Молчат. Дуют на блюдца.
— Я вашего характера не понимаю, — говорит мать своим сдержанным голосом. — Как же так: одного не любили и жили с ним, другого любили — прогнали… Счастье наше жиночье само в руки не дается, его ухватить сумей — счастье…
— Такая мне судьба — век прожить без счастья, — надрывно говорит Домна.
— Судьбе моей я господыня, — говорит мать, глаза ее блестят.
— Вам, Настасья Ильинична, в жизни повезло, что вы встретили хорошего человека.
— Я того хорошего человека ногтями оторвала, зубами отгрызла, приговорами приговорила.
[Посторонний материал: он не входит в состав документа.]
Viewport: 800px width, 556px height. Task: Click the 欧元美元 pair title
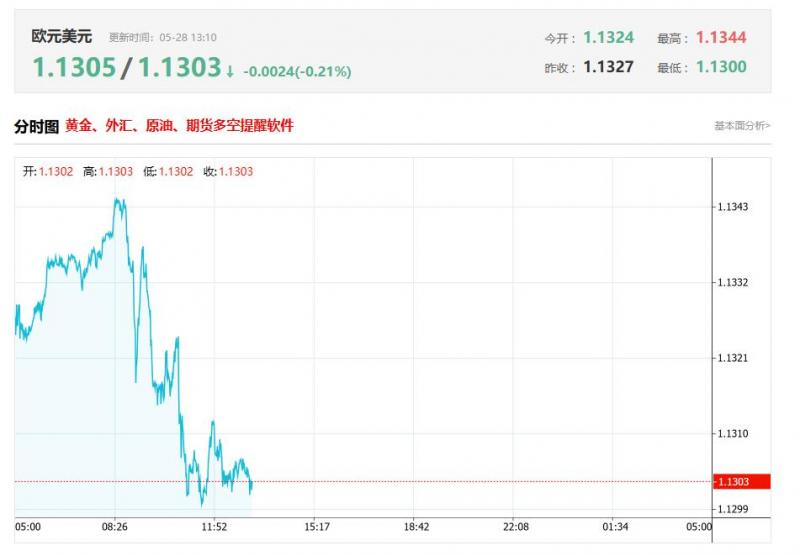tap(61, 37)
Меня через него родная мать прокляла, соседи мне вслед плевали. Никого не побоялась, не отдала. Вот мое везенье в жизни. Я каждый день моего счастья в бою отбила, понятно вам?
Молчание.
— Я не уважаю ваш характер, — говорит мать. — Вам никто ничего в торбинке не принесет. У нас с вами ничего нет дареного, все завоеванное, на что ни посмотрите.